In Florida, 11.9 percent of women reported smoking in 2018 (BRFSS). Smoking during pregnancy increases the risk of miscarriage and certain birth defects such as cleft lip or cleft palate. It can also cause premature birth and low birth weight and is a risk factor for SIDS. Secondhand smoke exposure doubles an infant’s risk of SIDS and increases a child’s risk of respiratory infections and common ear infections. Children with asthma who are exposed to secondhand smoke are likely to experience more frequent and more severe attacks, which can put their lives in danger.
The MCH Section continues to collaborate with the Bureau of Tobacco Free Florida (BTFF) on the promotion of program services to reduce tobacco use. To advertise the website, the BTFF Media Agency Team uses a mix of digital advertising platforms and social media in addition to traditional broadcast advertising. These digital advertising platforms in 2019 included Google Search Ads, YouTube, Facebook, Twitter, and more, with a spend of $1,194,000. The BTFF Media Agency Team also operated social media communities on Facebook, Instagram, and Twitter. Ads and social media posts in 2019 included videos, images, and messages describing the dangers of smoking and encouraging users to quit.
On Facebook, the BTFF had 119 posts resulting in 404,807 organic impressions and 4,284 engaged users. On Instagram, the BTFF had 51 posts resulting in 19,085 impressions and 326 engagements. There were 657 tweets on Twitter resulting in 722,172 impressions and 9,490 engagements. More than four in five adult smokers in Florida recalled seeing one or more campaign advertisements in 2019. Awareness levels for the campaign exceed the guidelines for exposure for effective media campaigns. The specific advertisements originally created for CDC’s Tips From Former Smokers campaign and aired in Florida as part of the Tobacco Free Florida campaign were most widely recognized among Florida smokers.

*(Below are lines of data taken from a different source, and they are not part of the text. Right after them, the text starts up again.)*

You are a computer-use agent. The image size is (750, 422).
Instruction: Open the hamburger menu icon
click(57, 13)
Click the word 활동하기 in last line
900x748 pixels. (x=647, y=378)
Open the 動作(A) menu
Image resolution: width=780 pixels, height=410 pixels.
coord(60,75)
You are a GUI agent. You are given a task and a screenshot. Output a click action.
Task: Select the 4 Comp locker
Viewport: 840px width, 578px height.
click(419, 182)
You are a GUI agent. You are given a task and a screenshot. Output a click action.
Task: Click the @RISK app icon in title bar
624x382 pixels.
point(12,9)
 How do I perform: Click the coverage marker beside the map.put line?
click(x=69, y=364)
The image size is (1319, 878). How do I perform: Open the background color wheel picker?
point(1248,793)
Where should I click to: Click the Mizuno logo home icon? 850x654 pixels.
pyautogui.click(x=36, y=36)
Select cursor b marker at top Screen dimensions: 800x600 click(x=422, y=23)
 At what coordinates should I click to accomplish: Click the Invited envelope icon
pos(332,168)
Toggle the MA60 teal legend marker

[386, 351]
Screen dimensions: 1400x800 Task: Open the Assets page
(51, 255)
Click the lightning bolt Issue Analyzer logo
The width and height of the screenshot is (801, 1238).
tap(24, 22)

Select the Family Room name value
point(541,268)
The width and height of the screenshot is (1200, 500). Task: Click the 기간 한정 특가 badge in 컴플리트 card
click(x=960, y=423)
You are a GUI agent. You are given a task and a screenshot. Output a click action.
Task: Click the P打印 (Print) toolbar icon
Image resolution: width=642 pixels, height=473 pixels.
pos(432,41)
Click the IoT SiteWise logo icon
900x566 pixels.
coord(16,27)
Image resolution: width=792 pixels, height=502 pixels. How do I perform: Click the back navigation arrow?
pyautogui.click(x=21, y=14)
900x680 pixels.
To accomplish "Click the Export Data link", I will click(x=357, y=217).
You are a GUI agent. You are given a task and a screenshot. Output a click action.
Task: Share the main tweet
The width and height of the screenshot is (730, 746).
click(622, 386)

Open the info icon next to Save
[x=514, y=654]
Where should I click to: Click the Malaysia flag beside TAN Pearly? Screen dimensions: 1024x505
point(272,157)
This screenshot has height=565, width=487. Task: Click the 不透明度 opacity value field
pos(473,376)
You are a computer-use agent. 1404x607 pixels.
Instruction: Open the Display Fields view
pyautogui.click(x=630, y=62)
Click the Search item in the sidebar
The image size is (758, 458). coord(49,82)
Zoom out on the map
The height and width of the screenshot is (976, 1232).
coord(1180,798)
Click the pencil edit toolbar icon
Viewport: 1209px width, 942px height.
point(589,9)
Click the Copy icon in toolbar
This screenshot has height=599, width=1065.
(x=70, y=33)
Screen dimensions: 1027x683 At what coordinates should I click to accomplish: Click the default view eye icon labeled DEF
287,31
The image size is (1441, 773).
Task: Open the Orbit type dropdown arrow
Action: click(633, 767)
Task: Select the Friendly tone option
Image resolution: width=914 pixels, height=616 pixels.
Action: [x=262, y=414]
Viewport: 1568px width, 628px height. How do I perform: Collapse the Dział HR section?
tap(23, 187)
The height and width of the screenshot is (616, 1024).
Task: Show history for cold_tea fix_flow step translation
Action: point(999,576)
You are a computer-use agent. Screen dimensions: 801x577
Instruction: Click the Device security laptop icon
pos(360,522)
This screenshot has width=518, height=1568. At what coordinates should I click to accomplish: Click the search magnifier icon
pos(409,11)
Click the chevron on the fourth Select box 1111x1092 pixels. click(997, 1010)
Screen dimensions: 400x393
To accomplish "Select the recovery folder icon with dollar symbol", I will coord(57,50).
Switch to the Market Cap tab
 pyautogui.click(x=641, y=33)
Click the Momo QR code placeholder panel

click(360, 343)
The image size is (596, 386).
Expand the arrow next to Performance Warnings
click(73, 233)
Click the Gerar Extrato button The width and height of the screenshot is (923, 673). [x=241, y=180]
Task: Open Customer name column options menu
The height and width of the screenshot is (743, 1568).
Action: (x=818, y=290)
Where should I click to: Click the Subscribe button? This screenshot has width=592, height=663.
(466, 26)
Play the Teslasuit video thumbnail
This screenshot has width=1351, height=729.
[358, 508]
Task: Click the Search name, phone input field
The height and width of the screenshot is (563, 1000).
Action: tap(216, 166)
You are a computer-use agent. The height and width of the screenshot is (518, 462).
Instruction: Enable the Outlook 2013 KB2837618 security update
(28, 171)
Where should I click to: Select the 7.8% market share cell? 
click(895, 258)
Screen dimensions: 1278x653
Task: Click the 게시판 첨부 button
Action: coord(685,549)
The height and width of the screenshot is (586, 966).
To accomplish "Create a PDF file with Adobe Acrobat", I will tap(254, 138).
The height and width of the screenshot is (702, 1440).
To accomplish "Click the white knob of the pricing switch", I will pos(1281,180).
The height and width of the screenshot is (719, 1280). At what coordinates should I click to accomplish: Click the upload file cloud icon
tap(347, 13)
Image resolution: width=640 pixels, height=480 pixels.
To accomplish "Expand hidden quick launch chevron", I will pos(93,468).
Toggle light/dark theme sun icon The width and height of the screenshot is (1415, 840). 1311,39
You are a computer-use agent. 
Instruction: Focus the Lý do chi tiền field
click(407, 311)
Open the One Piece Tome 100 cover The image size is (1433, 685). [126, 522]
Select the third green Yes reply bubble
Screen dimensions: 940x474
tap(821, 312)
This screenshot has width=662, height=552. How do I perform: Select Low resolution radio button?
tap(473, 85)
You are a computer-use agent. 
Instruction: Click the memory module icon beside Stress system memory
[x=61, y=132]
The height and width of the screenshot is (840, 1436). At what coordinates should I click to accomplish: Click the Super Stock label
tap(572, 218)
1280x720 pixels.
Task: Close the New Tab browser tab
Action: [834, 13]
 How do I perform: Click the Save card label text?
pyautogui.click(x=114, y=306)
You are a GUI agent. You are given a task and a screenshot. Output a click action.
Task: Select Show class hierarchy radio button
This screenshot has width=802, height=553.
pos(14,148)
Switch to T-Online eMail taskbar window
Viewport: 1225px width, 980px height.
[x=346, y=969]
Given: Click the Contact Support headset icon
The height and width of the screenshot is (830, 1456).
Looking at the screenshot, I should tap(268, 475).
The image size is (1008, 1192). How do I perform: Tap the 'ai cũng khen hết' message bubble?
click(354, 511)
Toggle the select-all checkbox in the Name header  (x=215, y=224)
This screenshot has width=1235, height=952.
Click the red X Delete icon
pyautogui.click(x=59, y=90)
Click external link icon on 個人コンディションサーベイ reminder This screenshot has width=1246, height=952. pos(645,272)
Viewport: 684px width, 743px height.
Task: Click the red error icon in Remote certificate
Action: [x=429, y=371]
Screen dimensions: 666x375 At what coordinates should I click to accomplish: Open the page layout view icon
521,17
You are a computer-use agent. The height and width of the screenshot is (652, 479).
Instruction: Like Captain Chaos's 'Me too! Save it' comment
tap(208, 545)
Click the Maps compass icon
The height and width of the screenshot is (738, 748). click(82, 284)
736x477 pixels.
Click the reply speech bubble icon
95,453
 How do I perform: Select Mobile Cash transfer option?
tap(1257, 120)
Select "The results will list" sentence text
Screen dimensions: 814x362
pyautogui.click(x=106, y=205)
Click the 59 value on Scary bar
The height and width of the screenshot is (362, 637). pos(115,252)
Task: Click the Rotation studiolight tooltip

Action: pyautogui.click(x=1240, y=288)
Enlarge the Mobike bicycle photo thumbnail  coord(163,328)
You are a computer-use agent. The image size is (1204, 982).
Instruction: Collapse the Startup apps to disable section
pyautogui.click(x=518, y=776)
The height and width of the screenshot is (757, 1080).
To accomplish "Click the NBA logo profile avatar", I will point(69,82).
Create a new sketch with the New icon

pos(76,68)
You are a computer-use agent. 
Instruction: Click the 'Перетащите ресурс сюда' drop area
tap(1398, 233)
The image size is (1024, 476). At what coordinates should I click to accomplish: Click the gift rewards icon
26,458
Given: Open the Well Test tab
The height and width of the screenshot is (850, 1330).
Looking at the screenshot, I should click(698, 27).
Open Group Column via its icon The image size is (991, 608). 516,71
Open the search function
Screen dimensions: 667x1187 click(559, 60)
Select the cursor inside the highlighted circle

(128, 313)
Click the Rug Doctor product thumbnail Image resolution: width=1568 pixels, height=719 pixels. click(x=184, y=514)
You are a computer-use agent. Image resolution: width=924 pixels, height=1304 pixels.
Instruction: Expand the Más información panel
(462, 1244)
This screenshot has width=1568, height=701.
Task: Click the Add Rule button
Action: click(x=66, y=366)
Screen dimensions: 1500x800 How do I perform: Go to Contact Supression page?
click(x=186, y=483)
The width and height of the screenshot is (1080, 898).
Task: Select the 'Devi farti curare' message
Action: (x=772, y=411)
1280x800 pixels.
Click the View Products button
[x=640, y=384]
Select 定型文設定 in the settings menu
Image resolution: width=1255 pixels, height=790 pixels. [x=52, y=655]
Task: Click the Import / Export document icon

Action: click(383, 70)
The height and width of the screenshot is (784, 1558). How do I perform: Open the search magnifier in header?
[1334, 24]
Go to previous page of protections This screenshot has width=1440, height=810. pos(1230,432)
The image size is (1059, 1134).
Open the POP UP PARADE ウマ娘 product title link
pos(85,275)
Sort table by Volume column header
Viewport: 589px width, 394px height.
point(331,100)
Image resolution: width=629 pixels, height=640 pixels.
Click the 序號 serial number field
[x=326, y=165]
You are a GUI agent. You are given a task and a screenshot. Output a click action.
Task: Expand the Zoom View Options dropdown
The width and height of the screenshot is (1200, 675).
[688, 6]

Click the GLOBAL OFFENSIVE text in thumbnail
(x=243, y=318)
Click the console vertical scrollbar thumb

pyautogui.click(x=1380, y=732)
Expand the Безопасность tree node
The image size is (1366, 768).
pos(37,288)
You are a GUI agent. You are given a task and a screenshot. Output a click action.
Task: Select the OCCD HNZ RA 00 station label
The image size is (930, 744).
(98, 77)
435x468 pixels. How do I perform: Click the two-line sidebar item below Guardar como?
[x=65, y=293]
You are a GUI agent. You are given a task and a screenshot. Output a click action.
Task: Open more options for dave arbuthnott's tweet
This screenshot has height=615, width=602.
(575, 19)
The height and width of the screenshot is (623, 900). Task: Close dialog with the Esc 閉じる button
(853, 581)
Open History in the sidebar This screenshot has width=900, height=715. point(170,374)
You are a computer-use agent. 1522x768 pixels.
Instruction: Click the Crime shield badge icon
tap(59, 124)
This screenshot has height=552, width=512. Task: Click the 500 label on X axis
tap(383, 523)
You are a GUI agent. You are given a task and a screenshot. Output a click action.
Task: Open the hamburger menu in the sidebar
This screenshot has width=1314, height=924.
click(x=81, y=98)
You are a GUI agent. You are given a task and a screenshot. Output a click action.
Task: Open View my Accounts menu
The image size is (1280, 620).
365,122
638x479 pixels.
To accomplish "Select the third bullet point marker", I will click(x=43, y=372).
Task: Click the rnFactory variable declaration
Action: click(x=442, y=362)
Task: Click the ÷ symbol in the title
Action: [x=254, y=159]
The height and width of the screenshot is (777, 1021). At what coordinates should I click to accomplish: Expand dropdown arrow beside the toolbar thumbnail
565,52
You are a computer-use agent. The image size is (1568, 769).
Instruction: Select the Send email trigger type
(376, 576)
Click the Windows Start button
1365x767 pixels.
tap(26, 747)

The Florida Association of Healthy Start Coalitions continued to promote SCRIPT as the primary smoking cessation program for pregnant women in Florida. Program specific revisions that increased the emphasis on practical application knowledge and skills in tobacco cessation and in using the curriculum with clients were implemented to the train-the-trainer guidelines. As a result, 82 percent of survey respondents indicated they now know enough about the SCRIPT curriculum to feel confident in supporting families with smoking cessation. Family Health Line staff have been trained on the SCRIPT program to increase referrals to Florida’s Healthy Start Program and SCRIPT.